**Try it**
Find the line in the entries below that contains "1600x900 pixels.". Repeat it exactly, and every line after it through the line that contains "Given: Click the search".

**Data provided**
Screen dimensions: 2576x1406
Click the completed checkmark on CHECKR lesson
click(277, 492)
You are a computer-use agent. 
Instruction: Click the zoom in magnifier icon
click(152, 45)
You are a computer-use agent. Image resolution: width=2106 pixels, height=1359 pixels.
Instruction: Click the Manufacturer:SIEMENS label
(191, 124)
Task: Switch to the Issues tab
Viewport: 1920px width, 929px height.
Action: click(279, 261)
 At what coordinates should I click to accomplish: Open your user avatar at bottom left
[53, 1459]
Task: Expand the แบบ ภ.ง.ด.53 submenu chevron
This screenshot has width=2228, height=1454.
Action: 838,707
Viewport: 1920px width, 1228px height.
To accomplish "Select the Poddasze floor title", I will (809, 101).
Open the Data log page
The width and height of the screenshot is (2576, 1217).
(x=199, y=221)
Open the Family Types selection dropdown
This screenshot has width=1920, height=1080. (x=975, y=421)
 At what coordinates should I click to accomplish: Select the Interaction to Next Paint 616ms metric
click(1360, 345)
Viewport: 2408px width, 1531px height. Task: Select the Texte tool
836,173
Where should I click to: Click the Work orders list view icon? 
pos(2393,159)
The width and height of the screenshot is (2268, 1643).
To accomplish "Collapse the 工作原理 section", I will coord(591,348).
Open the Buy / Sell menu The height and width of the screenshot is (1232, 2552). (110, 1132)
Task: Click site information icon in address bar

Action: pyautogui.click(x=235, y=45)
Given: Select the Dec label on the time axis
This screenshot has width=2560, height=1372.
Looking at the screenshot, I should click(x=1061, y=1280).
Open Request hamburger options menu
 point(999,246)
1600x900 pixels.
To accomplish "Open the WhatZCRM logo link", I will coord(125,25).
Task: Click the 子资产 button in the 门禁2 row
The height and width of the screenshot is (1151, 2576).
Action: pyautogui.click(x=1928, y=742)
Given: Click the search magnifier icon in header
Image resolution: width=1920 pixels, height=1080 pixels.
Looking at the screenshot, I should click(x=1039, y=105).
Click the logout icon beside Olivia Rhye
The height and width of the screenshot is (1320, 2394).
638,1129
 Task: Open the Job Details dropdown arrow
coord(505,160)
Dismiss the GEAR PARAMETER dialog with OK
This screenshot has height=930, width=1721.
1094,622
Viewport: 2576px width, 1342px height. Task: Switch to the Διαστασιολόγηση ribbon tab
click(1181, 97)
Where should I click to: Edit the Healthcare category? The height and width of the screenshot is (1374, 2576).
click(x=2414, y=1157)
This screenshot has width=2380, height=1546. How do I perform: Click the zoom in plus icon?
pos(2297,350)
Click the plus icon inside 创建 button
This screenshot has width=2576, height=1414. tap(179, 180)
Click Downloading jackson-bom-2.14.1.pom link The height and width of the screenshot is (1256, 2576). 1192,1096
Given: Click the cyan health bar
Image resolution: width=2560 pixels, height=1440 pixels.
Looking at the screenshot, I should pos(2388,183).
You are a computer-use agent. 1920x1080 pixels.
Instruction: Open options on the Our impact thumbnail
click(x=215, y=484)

**Result of this exercise**
1600x900 pixels.
To accomplish "Open the WhatZCRM logo link", I will coord(125,25).
Task: Click the 子资产 button in the 门禁2 row
The height and width of the screenshot is (1151, 2576).
Action: pyautogui.click(x=1928, y=742)
Given: Click the search magnifier icon in header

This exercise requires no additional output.